→ **What is expected**
Tally the lines of the records below that include the word "panel", and write down only that tally.

→ **Data listing**
○ ○ ○
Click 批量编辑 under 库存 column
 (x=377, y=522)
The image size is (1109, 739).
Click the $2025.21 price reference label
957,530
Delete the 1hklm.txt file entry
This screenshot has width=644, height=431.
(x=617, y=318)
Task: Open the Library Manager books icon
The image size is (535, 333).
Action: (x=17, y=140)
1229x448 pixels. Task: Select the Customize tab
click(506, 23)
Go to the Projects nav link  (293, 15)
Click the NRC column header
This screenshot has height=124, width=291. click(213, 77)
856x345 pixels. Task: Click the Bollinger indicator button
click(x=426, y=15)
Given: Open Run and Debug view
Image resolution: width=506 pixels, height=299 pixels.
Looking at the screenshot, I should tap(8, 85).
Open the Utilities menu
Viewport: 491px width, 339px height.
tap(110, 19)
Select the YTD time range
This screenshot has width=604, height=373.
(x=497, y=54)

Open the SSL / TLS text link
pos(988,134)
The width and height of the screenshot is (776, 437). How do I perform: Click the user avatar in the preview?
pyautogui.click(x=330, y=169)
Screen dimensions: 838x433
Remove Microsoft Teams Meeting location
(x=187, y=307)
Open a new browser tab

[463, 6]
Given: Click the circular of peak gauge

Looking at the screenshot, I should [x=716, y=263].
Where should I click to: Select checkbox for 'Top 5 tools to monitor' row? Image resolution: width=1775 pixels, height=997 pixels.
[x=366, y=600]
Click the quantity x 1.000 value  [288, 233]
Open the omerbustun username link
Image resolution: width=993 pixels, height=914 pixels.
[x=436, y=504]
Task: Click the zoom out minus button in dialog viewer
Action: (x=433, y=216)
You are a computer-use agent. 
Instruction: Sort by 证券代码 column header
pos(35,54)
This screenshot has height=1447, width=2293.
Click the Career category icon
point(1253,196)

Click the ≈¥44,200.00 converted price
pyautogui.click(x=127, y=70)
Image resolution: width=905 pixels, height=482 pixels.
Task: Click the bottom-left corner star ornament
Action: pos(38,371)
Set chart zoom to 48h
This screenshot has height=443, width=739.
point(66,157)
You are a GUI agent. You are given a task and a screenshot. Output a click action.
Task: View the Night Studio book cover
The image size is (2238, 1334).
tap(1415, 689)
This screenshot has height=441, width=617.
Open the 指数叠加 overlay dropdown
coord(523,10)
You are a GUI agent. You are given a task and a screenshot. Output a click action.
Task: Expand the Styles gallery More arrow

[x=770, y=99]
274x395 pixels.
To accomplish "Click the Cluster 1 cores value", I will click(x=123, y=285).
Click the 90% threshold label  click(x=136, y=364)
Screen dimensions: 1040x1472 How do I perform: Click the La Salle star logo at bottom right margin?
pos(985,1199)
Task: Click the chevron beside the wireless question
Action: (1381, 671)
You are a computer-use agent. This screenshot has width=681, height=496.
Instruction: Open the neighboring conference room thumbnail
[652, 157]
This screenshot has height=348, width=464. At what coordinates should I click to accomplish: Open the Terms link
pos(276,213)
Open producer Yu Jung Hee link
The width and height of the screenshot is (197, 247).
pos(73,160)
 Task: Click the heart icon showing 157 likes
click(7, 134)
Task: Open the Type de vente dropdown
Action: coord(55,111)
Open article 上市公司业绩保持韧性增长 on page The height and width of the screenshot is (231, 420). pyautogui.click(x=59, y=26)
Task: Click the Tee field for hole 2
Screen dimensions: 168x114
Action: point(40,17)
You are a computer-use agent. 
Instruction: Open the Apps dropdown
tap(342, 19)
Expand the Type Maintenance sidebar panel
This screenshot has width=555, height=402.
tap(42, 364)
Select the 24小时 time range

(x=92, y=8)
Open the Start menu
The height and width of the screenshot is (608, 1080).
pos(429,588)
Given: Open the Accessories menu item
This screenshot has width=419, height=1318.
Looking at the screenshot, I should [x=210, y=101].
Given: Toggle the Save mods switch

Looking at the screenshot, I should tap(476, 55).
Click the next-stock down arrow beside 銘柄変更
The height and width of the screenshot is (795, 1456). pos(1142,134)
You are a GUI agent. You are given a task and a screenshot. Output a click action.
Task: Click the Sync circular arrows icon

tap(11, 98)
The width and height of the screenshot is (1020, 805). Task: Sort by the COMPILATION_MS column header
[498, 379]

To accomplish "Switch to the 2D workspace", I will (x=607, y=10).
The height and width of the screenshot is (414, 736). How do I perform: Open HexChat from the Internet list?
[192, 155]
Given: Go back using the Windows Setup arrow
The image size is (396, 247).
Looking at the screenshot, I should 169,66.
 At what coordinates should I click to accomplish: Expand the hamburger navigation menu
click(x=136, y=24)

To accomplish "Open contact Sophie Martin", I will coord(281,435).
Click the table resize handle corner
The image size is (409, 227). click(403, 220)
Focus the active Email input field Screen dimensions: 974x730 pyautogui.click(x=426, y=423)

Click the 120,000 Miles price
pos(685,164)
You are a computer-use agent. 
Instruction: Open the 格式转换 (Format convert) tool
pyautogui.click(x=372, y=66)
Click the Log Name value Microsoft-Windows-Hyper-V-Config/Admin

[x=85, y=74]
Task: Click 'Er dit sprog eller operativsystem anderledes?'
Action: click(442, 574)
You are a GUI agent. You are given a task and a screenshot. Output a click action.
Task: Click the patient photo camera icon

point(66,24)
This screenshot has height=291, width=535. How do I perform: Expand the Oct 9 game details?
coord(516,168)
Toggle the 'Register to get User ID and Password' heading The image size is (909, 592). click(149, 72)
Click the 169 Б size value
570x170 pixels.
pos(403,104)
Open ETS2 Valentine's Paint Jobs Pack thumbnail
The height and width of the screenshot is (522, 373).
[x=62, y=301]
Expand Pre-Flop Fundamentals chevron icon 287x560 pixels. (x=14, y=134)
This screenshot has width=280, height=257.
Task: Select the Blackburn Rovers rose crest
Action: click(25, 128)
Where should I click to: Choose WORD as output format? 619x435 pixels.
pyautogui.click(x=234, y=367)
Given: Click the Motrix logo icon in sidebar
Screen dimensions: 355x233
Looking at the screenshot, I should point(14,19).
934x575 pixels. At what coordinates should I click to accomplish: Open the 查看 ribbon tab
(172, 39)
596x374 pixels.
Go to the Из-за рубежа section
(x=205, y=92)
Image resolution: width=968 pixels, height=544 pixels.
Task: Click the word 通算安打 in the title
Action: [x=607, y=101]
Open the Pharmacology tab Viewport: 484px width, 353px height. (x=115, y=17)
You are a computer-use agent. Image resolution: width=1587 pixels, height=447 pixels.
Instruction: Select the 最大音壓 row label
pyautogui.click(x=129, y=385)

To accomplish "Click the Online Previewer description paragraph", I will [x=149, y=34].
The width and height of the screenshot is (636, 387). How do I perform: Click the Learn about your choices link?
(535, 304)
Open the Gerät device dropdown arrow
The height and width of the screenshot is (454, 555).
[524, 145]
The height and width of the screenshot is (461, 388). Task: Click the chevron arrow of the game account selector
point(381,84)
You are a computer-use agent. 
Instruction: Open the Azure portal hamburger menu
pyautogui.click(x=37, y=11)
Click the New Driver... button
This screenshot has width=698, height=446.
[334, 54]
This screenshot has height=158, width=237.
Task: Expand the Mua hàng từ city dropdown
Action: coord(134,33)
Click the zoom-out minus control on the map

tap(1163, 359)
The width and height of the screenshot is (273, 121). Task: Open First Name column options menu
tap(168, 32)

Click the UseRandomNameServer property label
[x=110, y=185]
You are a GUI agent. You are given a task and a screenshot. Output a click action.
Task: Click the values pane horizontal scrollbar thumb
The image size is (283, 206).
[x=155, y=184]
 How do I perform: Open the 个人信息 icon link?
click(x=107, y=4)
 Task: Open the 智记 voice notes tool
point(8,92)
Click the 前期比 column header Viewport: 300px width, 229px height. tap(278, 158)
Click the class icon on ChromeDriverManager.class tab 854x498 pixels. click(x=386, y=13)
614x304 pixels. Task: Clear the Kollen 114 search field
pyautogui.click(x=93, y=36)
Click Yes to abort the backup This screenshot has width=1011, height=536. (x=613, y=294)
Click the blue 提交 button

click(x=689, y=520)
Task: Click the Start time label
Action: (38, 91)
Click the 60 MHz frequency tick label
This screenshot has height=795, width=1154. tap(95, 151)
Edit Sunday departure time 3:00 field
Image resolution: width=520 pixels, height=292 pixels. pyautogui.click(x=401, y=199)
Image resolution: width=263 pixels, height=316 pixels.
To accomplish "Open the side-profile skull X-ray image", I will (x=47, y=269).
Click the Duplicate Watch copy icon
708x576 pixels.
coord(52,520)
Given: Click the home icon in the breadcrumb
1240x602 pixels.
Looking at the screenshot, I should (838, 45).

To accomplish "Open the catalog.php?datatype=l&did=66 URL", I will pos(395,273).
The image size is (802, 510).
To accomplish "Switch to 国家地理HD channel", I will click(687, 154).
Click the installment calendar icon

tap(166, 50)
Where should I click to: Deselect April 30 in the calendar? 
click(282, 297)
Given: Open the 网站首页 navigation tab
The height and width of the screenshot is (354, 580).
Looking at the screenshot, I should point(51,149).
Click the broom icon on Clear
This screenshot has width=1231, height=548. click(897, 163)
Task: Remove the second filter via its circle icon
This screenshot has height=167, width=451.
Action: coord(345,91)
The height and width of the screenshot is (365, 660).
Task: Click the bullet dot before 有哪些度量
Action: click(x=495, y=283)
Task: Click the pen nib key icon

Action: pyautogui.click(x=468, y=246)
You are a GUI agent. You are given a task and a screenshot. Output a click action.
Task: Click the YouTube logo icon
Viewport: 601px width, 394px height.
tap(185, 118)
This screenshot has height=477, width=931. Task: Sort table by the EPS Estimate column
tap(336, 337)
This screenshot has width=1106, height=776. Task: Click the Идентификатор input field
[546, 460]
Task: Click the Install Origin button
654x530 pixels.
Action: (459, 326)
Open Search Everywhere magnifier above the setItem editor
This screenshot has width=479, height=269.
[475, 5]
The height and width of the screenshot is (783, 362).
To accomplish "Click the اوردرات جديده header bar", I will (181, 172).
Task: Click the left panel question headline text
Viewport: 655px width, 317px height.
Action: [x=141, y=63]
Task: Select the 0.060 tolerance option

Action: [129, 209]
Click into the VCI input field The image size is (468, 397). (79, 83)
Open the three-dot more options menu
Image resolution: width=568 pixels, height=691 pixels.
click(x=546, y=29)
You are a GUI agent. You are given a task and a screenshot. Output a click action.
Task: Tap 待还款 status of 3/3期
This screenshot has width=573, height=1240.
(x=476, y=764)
○ ○ ○
→ **Written answer**
2